Stored rows

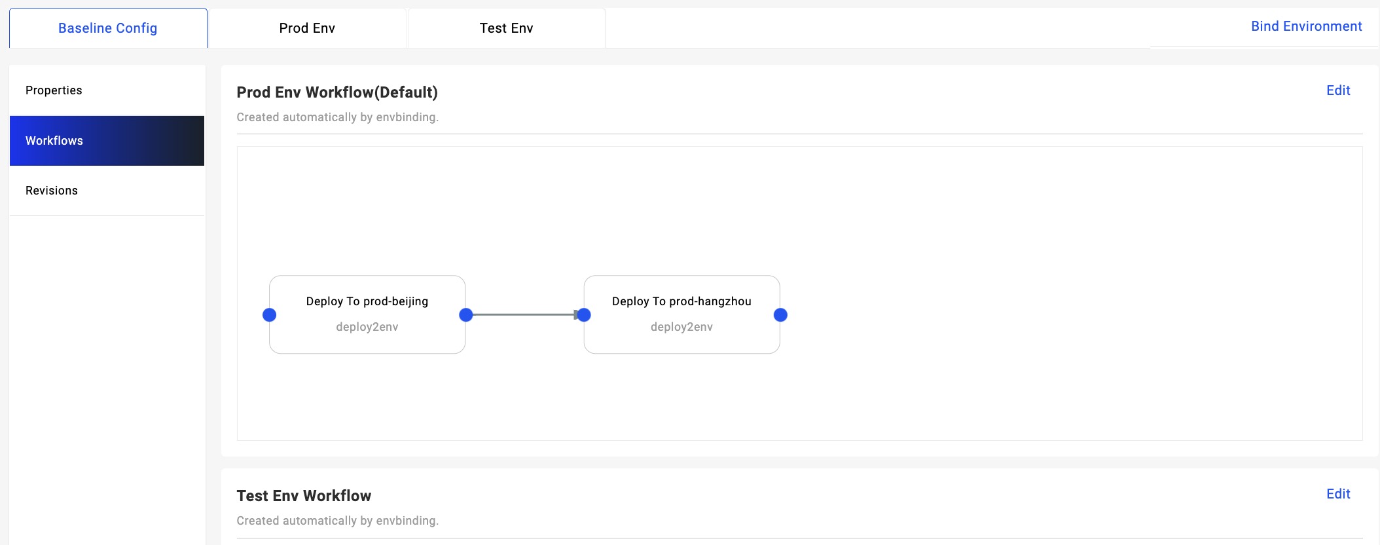Select the arrow edge connecting the two deploy steps
1380x545 pixels.
point(524,315)
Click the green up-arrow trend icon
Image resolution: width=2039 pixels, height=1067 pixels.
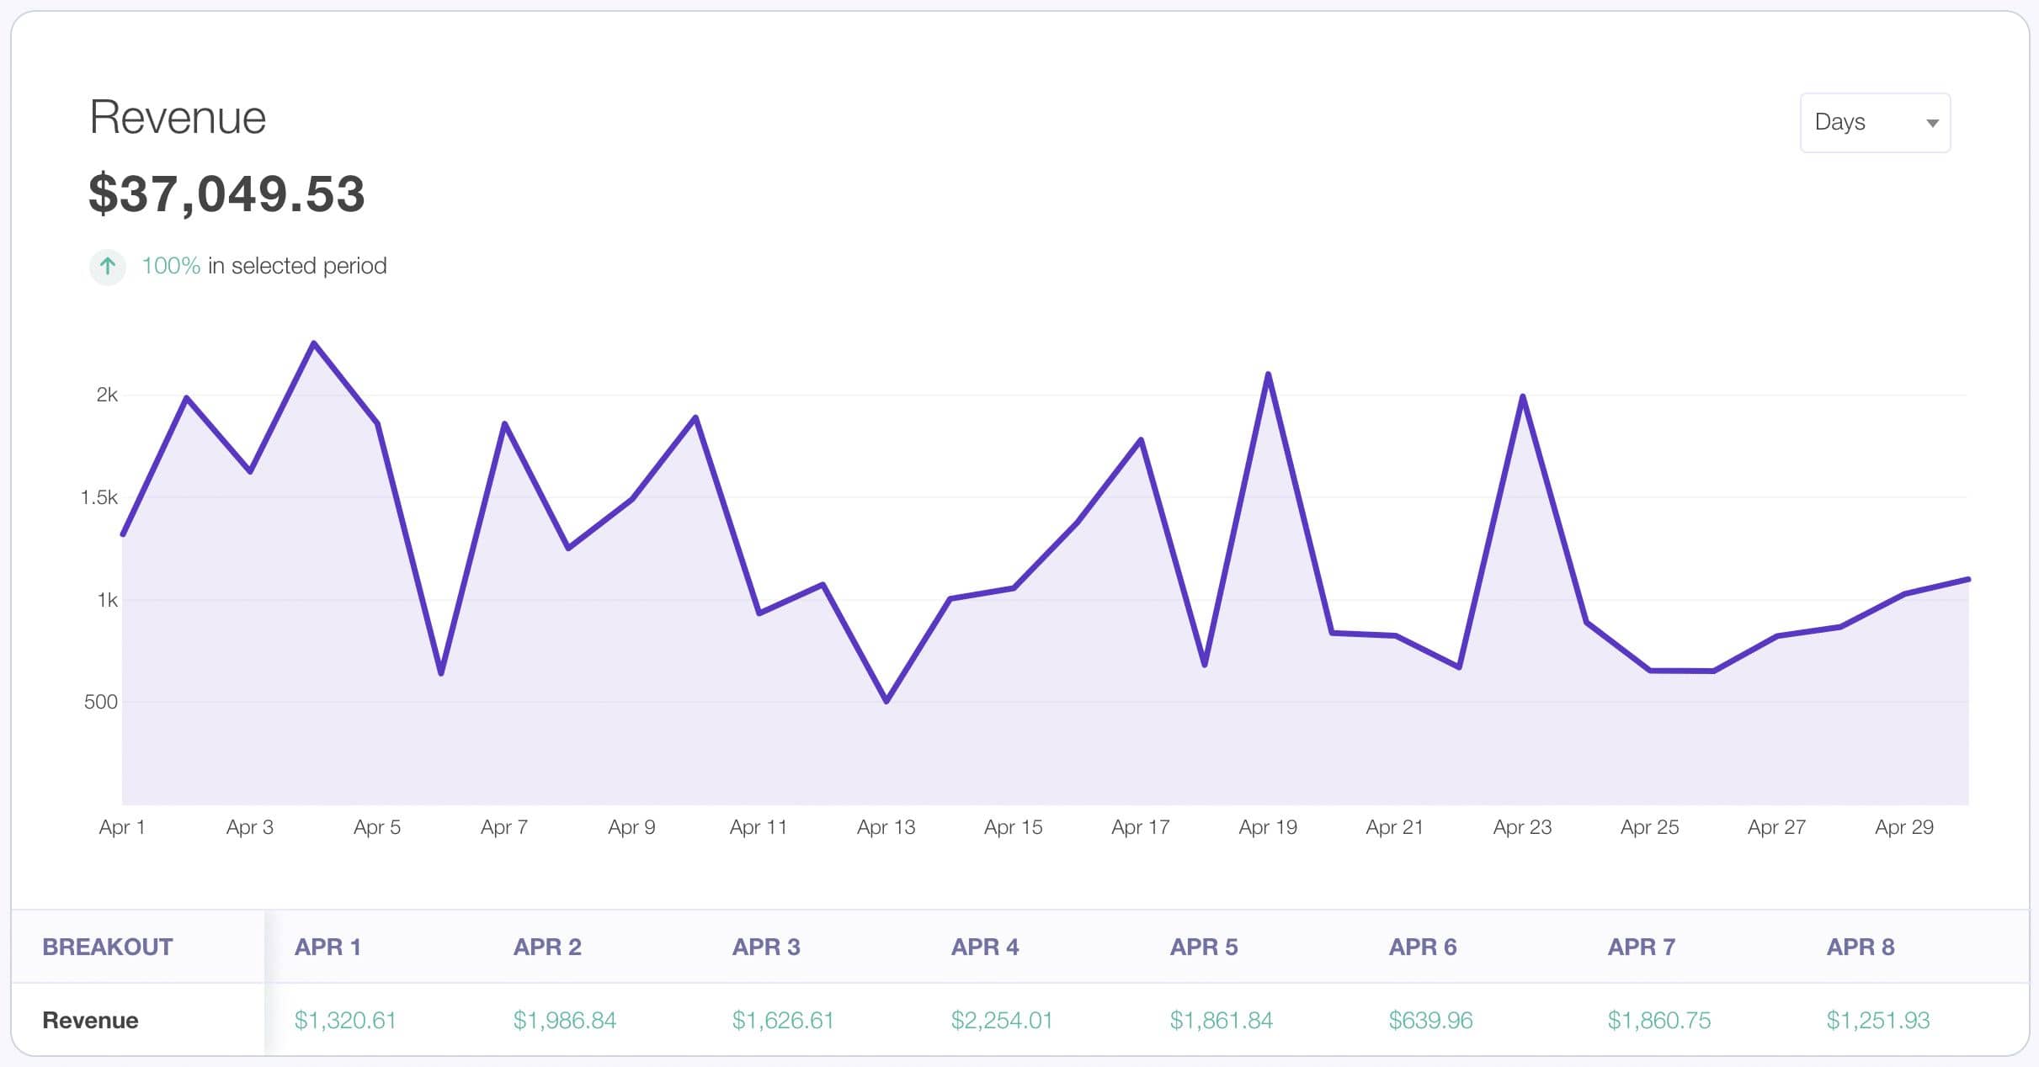tap(108, 267)
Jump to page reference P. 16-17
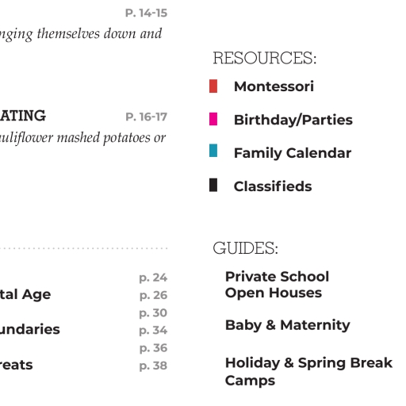406x406 pixels. pos(146,117)

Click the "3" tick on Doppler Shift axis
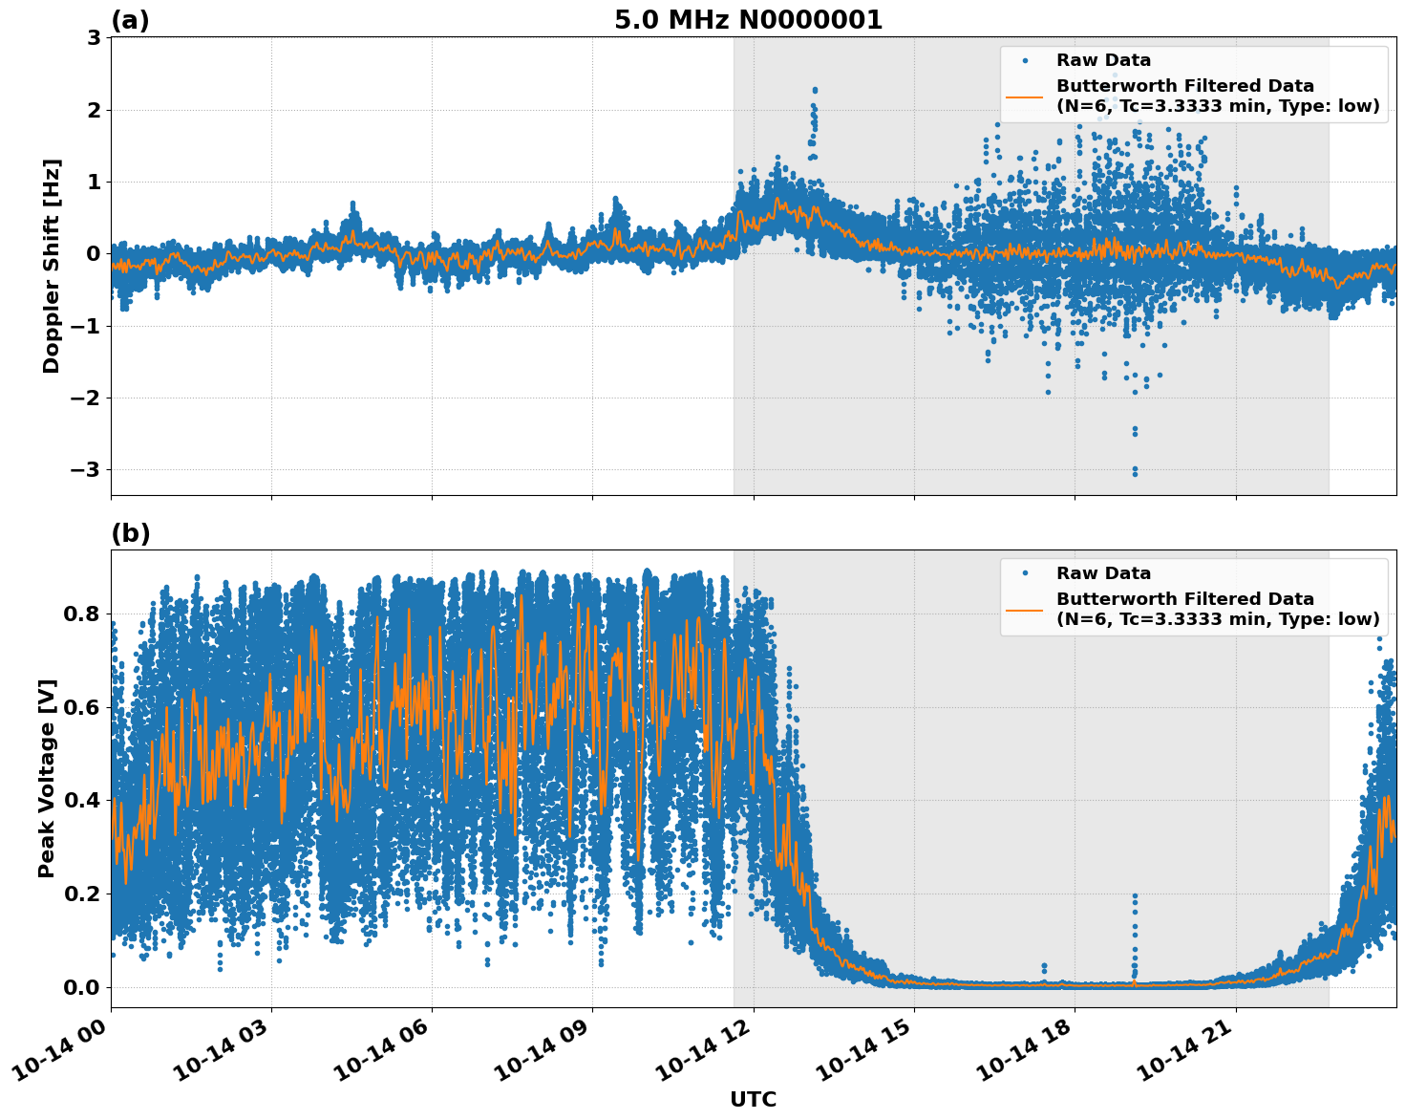[x=94, y=38]
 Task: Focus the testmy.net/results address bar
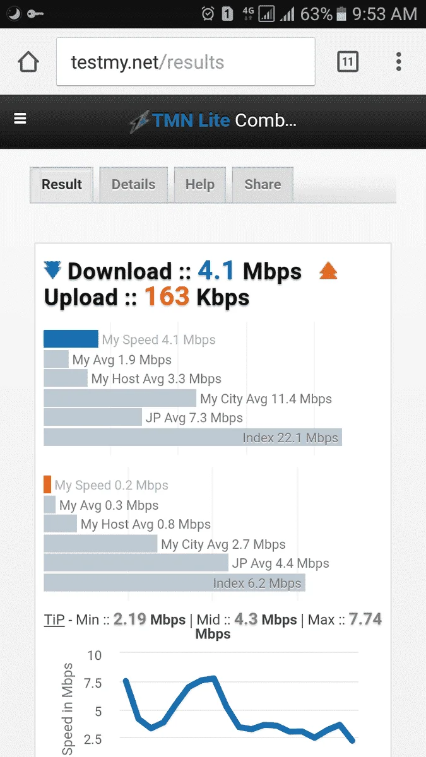click(186, 62)
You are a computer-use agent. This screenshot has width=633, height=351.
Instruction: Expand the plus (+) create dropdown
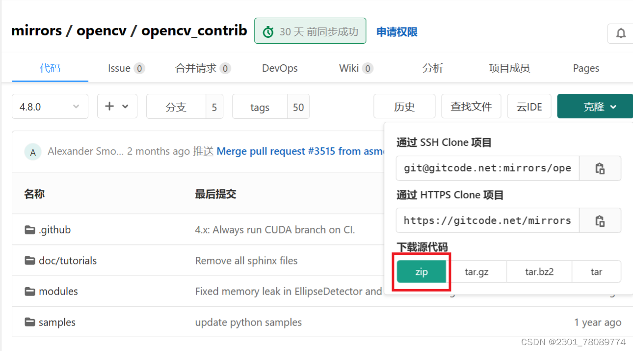point(117,106)
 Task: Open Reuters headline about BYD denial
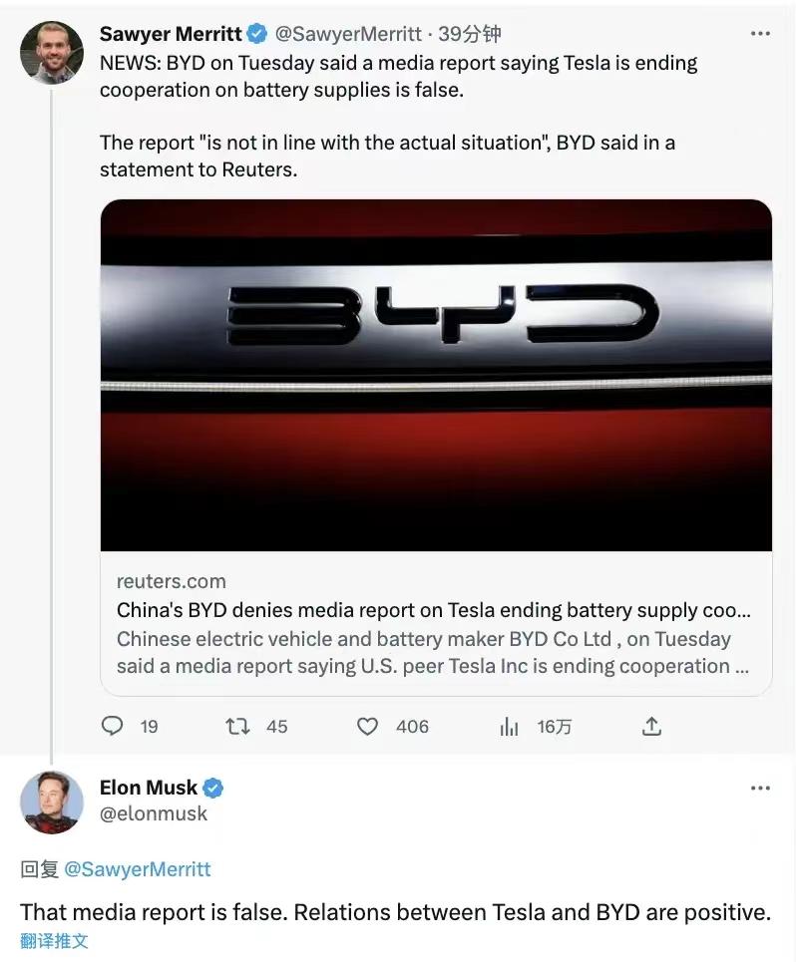[434, 610]
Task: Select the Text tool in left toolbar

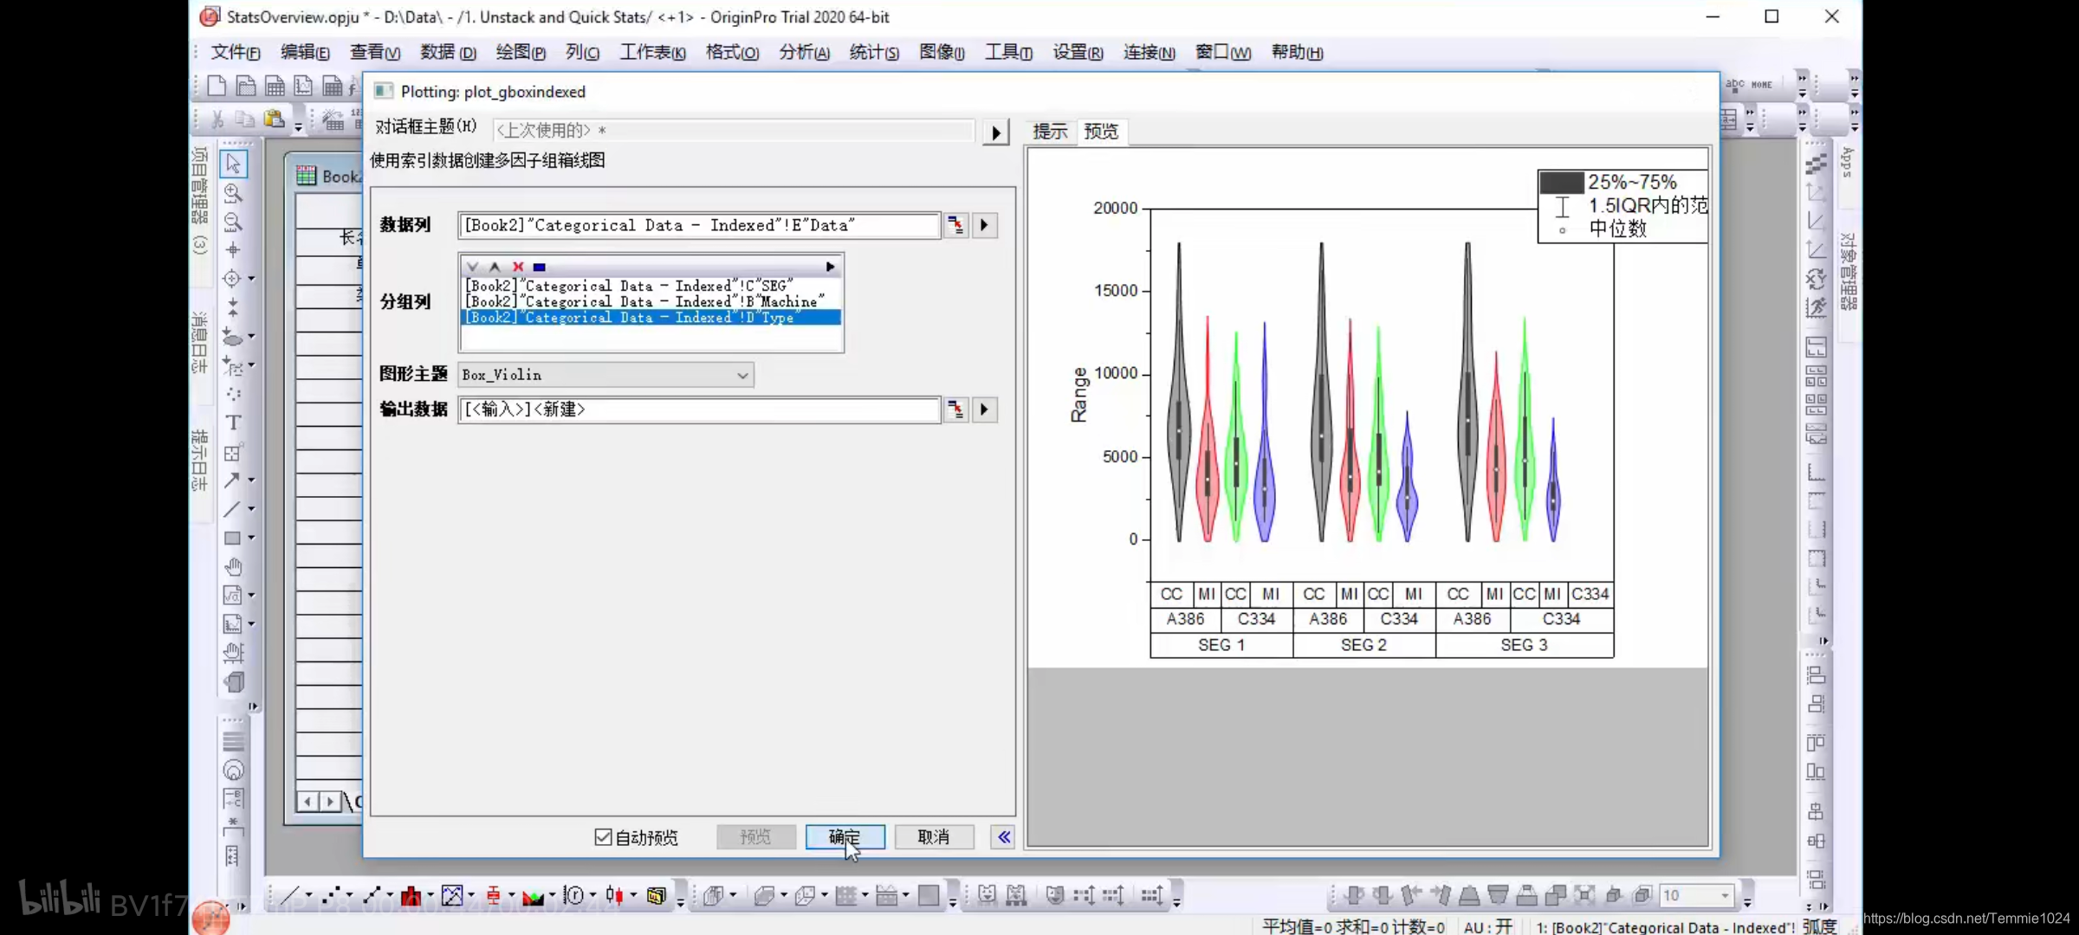Action: (x=233, y=422)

What is required
Rewrite the rows from the line containing "Doppler Shift axis" through the end of the rows, inclusive, swapping "dropdown" for "menu" and keeping everything else the same. Leave out the pictures.

Task result
Click the "3" tick on Doppler Shift axis
[x=94, y=38]
 Task: Focus the testmy.net/results address bar
click(186, 62)
You are a computer-use agent. This screenshot has width=633, height=351.
Instruction: Expand the plus (+) create menu
point(117,106)
 Task: Open Reuters headline about BYD denial
[434, 610]
Task: Select the Text tool in left toolbar

Action: (x=233, y=422)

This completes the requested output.